Ringmer Football Club were a football club based in Ringmer, near Lewes, East Sussex, England. In 2020, they merged with AFC Ringmer to form Ringmer A.F.C.

==History==

Ringmer Football Club was established in 1905. Initially, they joined the Lewes and District League. After being disbanded during World War One they continued in local football and achieved their first trophy in 1926 when they lifted the Sussex Junior Cup. In 1951, Ringmer joined the Brighton & Hove District League and began to climb up the divisions, until, in 1963, Ringmer was accepted into the Sussex County League. Within three seasons, the Blues had sealed third spot in Division Two. In 1967, they also lifted the Division Two Invitation Cup. The club won Division Two in 1968–69 and gained promotion to Division One. In the 1970–71 season, Ringmer became champions of Division One for the first and so far only time, and also reached the first round of the FA Cup, where as the first ever village side to reach the first round, they lost 3–0 away to Colchester United F.C. In the 1972–73 season, the side finished runners up in Division One, while also winning the Sussex Senior Cup for the first time in their history.

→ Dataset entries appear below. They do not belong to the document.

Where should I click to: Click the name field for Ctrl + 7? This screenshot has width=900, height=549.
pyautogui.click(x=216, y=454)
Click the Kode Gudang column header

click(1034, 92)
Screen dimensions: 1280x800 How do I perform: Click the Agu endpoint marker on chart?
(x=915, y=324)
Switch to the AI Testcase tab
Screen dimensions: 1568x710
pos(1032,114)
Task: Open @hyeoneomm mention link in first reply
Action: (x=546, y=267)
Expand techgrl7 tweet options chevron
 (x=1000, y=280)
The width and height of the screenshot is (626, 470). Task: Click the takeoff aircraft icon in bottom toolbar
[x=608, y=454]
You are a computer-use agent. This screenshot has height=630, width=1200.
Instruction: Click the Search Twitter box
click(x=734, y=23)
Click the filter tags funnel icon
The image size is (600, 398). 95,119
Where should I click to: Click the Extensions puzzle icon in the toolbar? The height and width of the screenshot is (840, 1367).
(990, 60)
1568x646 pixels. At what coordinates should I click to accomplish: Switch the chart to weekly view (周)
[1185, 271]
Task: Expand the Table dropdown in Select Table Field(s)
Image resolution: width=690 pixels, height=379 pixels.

In 1986, Ringmer were relegated back to Division Two, but returned to Division One in 1989 after finishing runners-up. The club has since finished runners-up in Division One twice, 2001–02 and 2005–06. In the 2008–09 season, however, the club was plunged into administration after Chairman Richard Soan resigned, but, under the management of Bob Munnery, the unpaid squad was able to make up an imposed deduction of ten points to finish tenth.

After their recovery from administration, the club saw a series of similar mid-table finishes over the next few years. In the 2014–15 season though, they finished 18th in the Sussex County League Division One, and were relegated to Division Two, renamed the Southern Combination Football League Division One from the 2015–16 season. Ringmer finished 4th in the league at the end of the 2017–18 season and resigned from the league. Mid Sussex Football League side A.F.C. Ringmer moved into the Caburn ground for their home games.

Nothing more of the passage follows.